# E- Collar ?



## jwdinius1 (Dec 14, 2006)

just bought the sport basis g3 from tri tronics, anyway was wondering where is a good place to start his training? i have been doing heel, sit, and come already is that a good start? the main reason i bough it is to help his steadyness in the decoys. If i work with him for a week or two and then nick him the first time he breaks in the decoys will he know why, or will he need more time. he knows how to be steadying in training, he just doesn't carry it over to hunting with all the guns and excitment.
any help appreciated thanks guys!


----------



## Fosse (Jan 5, 2007)

There is alot more to Collar Conditioning than that. You need to pick up a copy of Fowl Dawgs if you are truly serious about teaching your dog the correct methods of the collar.


----------



## USAlx50 (Nov 30, 2004)

You need to go through a collar conditioning program with known commands to introduce the collar to the dog. Fowl dogs is a good one, I started with mike lardys E-collar conditioning which was very easy to follow and I understood the reasoning behind everything I was doing. If you dont collar condition correctly the dog doesn't know what the stimulation is from or why.

Educate yourself quickly, and from now on out make sure the dog has the collar on every training session before you even start the conditioning to help as much as you can from your go getting collar wise. You want the collar to signify hunting/training to the dog and not punishment.

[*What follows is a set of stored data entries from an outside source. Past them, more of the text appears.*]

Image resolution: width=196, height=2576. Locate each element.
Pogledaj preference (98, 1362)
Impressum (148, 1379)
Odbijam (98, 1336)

If you are located in fargo I could help you with some of the dvds.


----------



## Hair Trigger Gun Dogs (May 5, 2007)

I used the Mike Lardy DVD Total Retriver Training and also added the Evan Grahm series (Smart Works/ Smart Fetch). Their methodologies seem to be parallel so they complement nicely. The GRahm stuff breaks things down a bit more than the Lardy series. Good Luck


----------